Goldman Sachs equity strategists published a research note on July 5, 2026, identifying a select group of stocks they assess as undervalued and well-positioned to deliver outperformance in the third quarter. The firm highlighted these names as poised for gains amid a complex macro backdrop, leveraging specific catalysts and attractive valuations. The analysis arrives as the investment bank's own stock, GS, traded at $1,021, up 0.95% on the session amid a trading range of $1,009.73 to $1,039.24 as of 12:58 UTC today.
Context — why this matters now
Major investment banks like Goldman Sachs issue targeted equity recommendations to institutional clients throughout earnings seasons, but Q3 2026 presents a uniquely challenging environment. The S&P 500 faces pressure from persistent inflation concerns and a Federal Reserve that has remained hesitant to signal imminent rate cuts. The last significant wave of bullish stock picks from a major sell-side firm occurred in Q1 2026, which subsequently outperformed the SPX by an average of 240 basis points over the following quarter.

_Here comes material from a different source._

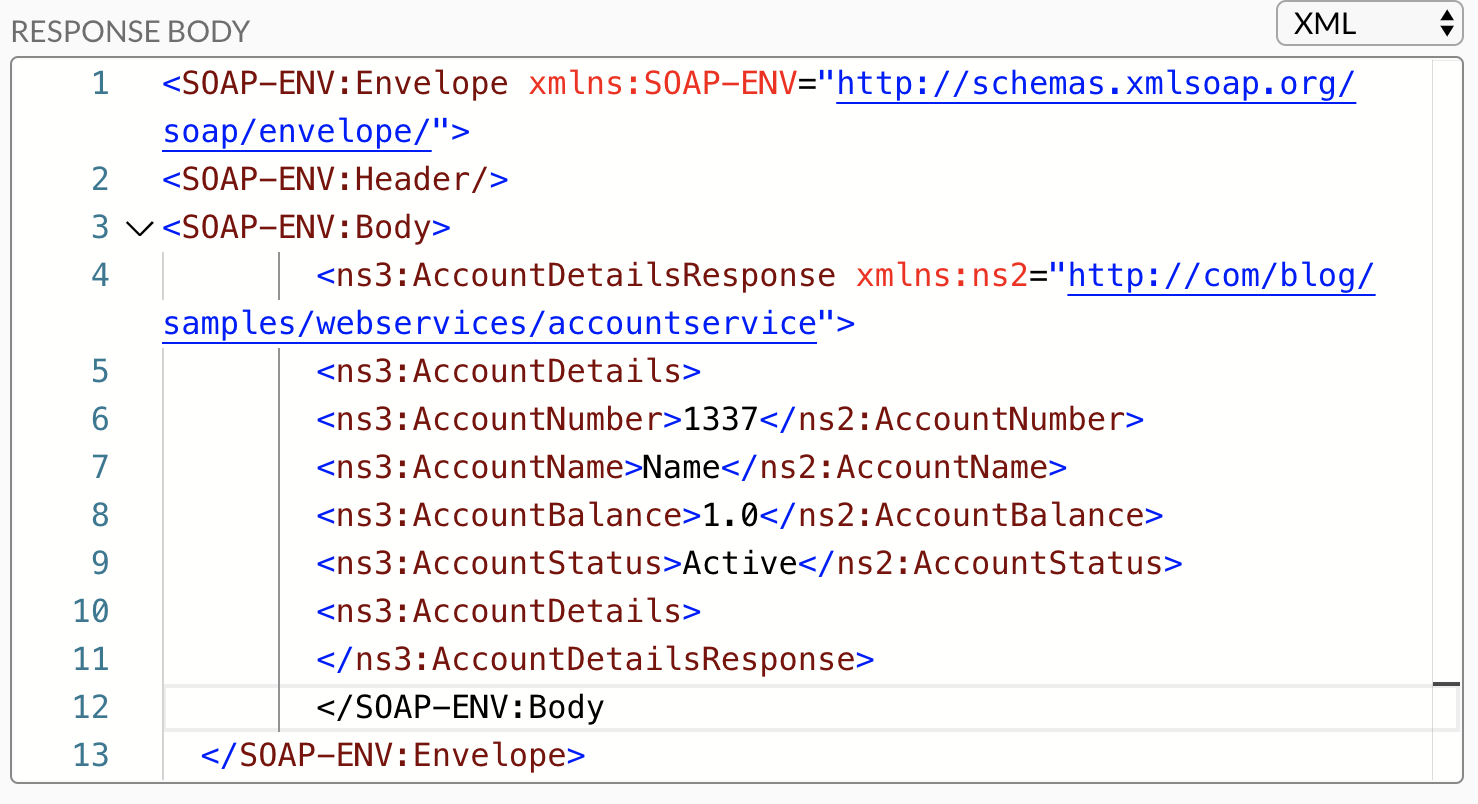
Task: Click the closing SOAP-ENV:Envelope tag
Action: tap(393, 755)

The current macroeconomic catalyst is the convergence of elevated valuations in the broader market with pockets of undervaluation in specific sectors. This quarter, Goldman's analysis focuses on companies that have lagged the broader rally but possess fundamental strengths that are not yet reflected in their share prices. The firm's model emphasizes earnings revisions and free cash flow yield as primary screens for identifying opportunity.
Data — what the numbers show
The Goldman Sachs analysis targets equities demonstrating a tangible disconnect between their current market price and the firm's fundamental price target. The average discount to target for the highlighted names exceeds 18%, a significant margin compared to the S&P 500's average 5% premium to target prices. One stock within the portfolio trades at a price-to-earnings ratio of 12.1, nearly 40% below its sector average of 19.8.
These selections have markedly underperformed the benchmark year-to-date. While the SPX has gained approximately 8% in 2026, the average return for these undervalued picks is a decline of 3.2%. This performance gap, according to the analysis, creates a potential catalyst for mean reversion. The firm's quantitative models signal strong buy ratings for these names based on a composite score of value, momentum, and quality factors.
| Metric | Goldman Picks | S&P 500 |
|---|
| Avg. P/E Ratio | 14.7 | 21.5 |
| YTD Performance | -3.2% | +8.0% |
| Discount to Price Target | 18.5% | -5.0% |
Analysis — what it means for markets / sectors / tickers
The sector concentration of these picks suggests Goldman sees particular value in industrials and select technology hardware names, which have been oversold on macro fears rather than company-specific weaknesses. This implies a potential rotation into these beaten-down sectors if macroeconomic data stabilizes. A sustained rally in these names could add upward pressure to the broader industrials ETF XLI, which is down 2.1% for the year.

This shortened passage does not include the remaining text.